I sit straighter in the driver’s seat. “Mimi texted and called?”
“Yep.”
“Is she okay?”
“Other than being worried about you for going nearly radio silent on her, yes. She wasn’t satisfied with your response to her text.”
I wince.
“I told her you were a secret-keeping butthead who didn’t deserve her concerns or to hear her voice today,” Zen says with full sassitude.
They did not, or I’d be talking to Mimi right now and we both know it. “How’d she sound?”
“Tired.”
“More tired or less tired?”
“The same tired.”
Mimi weathered my grandfather dying just fine, but unexpectedly losing her twin sister a few months ago was a blow. It’s been hard to watch. And yes, I know a ninety-something-year-old woman should be expected to die at some point, but my aunt was in good health. Active and fun and spry for being in her nineties.
“Do I need to fly back to see her?” I hate going home to Connecticut. I’d rather gnaw off my own foot. But for Mimi, I would.
“You need to not be within three hundred miles of Aunt Camille until after Ficklerella’s birthday party. Or possibly ever again.”
“Do I need to fly you back to see her?”
“And leave you solo with the vultures here? No. Only one woman asked if you were single today. You know what that means?”
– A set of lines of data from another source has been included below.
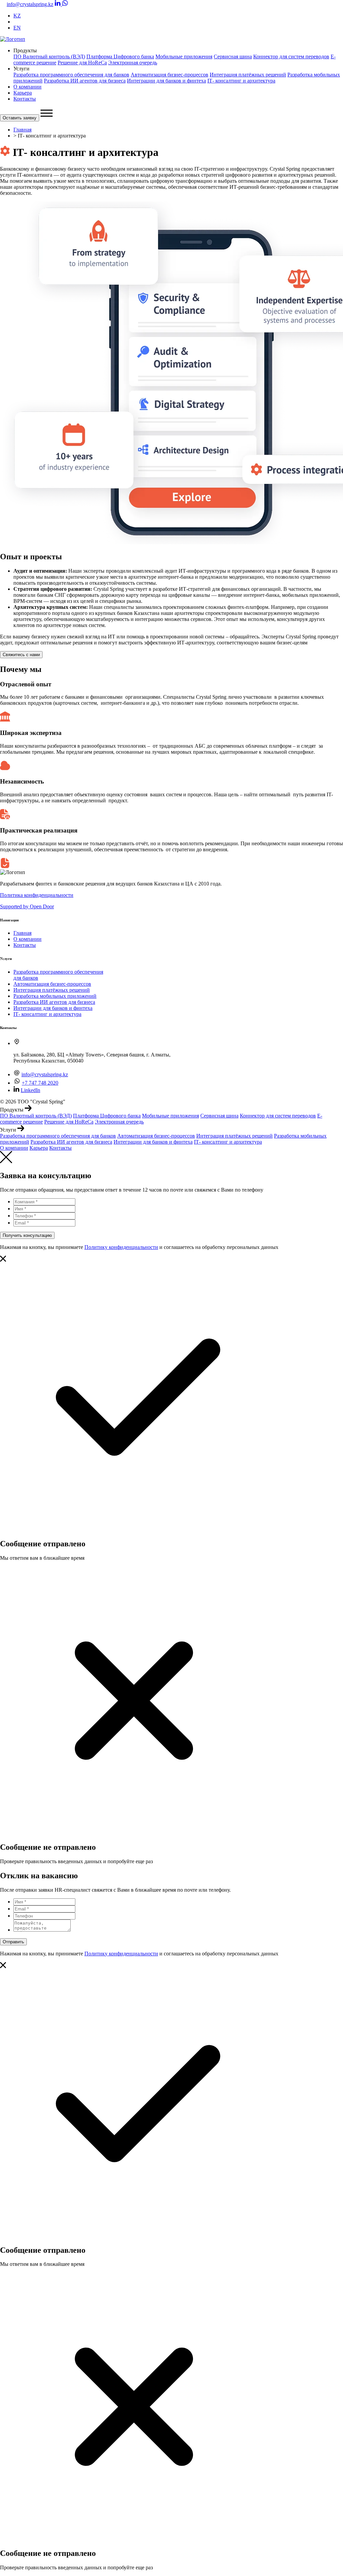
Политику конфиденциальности (121, 1247)
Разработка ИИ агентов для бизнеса (85, 80)
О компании (27, 87)
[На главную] (12, 39)
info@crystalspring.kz (30, 4)
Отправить (13, 1941)
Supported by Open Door (27, 906)
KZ (17, 15)
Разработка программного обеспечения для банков (71, 74)
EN (17, 28)
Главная (22, 129)
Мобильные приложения (183, 56)
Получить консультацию (27, 1235)
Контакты (24, 99)
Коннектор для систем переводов (291, 56)
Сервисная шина (233, 56)
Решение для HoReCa (82, 62)
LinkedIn (30, 1090)
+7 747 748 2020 (40, 1083)
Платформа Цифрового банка (120, 56)
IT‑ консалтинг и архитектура (241, 80)
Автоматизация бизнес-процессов (169, 74)
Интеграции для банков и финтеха (166, 80)
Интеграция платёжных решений (248, 74)
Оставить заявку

“I’m unattractive and moody?”
“They’re talking about you behind your back.”
“Don’t care.”
“Yes, you do. Your shoulders just hunched up to your ears.”
“It’s the cold.” It truly is stupidly cold here. I wasn’t prepared for that, even if I told myself I was.
“Or maybe it’s that they were so very, very, very nice to both of us today, and now you’re grumpy because you don’t know if they’re only being nice to your face, or if they’re actually good people that we can trust to help make your vengeance dream turn into something beautiful.”
I slide a glance at them in the dark.
“Yes, yes, I’m the tornado calling you a thunderstorm,” they say. “But I’m not wrong.”
They are indeed not wrong. “Sabrina Sullivan runs this town. She could’ve told them all to manipulate us so we don’t change a thing.”
“Before or after you slept with her?”
“I don’t know.”
“Makes you want to light the whole place up with dynamite, doesn’t it?”
In response, I blow out a slow breath that coats the windshield in a light sheen of fog. “It makes me glad there’s wine and a puzzle waiting at the townhouse.”
“I’d tell you to call Mimi, but it’s past her bedtime. Also, I don’t think you’ll call her until you can look her straight in the eye and tell her you bought this place because it was a long-standing dream to be a mountain-kombucha-bar man and not that you bought it because you want to destroy a man’s life and needed something to actually turn it into.”
“She’d understand.” I am absolutely not calling her until I decide what I want to do with the rest of my life now that it’s shown me, again, that research into how to save the bees might be my first true love, but it’s not what I’m supposed to do.